Исмаил вспомнил, как выглядел мистер Фукида – у того почти не было видно глаз. Веки смыкались, оставалась лишь узенькая щелочка, откуда иногда сползала едва заметная слезинка. Стекая вдоль морщин, слезинка в конце концов превращалась в испарину на скуле; скулы были единственными выступами на плоском лице японца. От мистера Фукида пахло имбирем и луком, а когда он улыбался, обнажая огромные, как валуны на пляже, зубы, отдавало еще и чесночным порошком.

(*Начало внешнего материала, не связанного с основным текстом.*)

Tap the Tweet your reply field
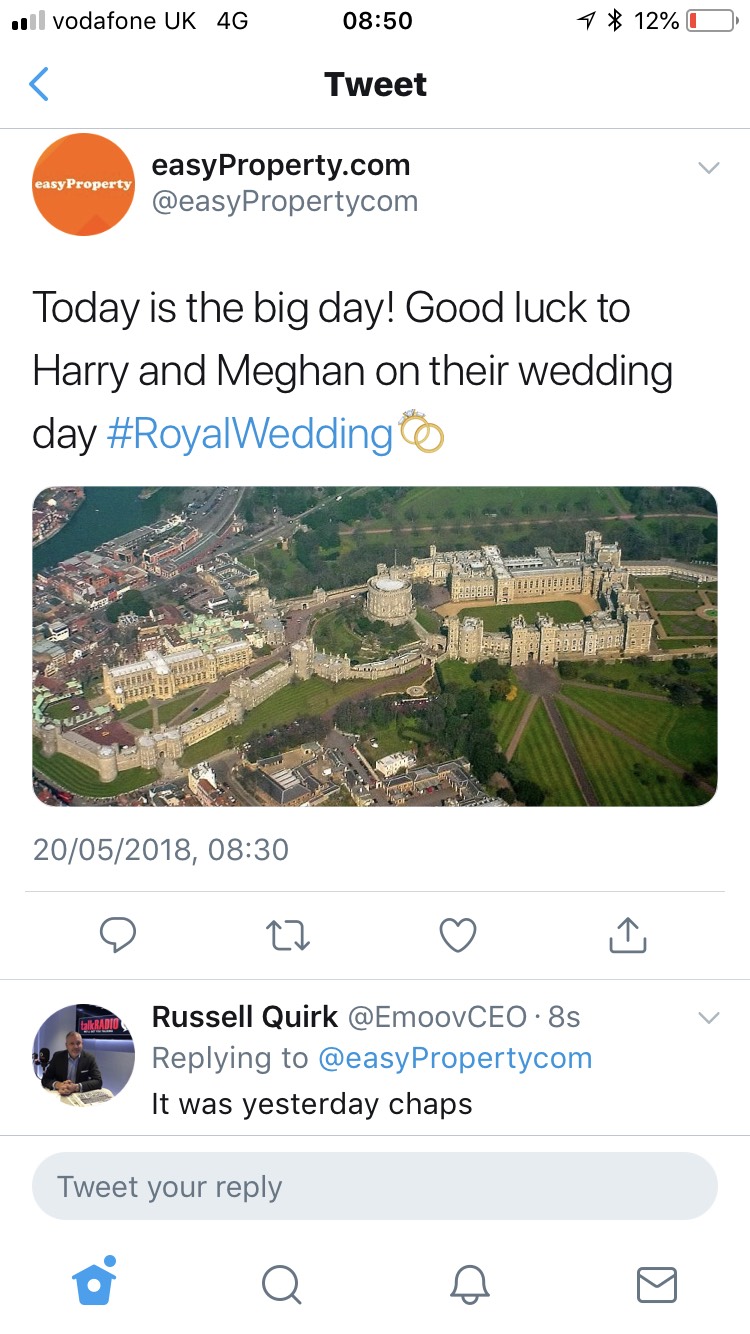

– Да, миссис Чэмберс сварит неплохое варенье, – сказал отец просто, нисколько не гордясь. Он покачал головой, искренне восхищаясь обилием великолепных ягод; клубника была выставлена в неглубоких широких корзинах; крупная, налитая, спелого бордового цвета и душистая, она олицетворяла собой воистину царское изобилие. – Такую не стыдно и королеве поднести, – оценил отец. – Снимаю перед вами шляпу, мистер Фукида.
– Хорошая земля, частые дожди, много солнца и шестеро детей.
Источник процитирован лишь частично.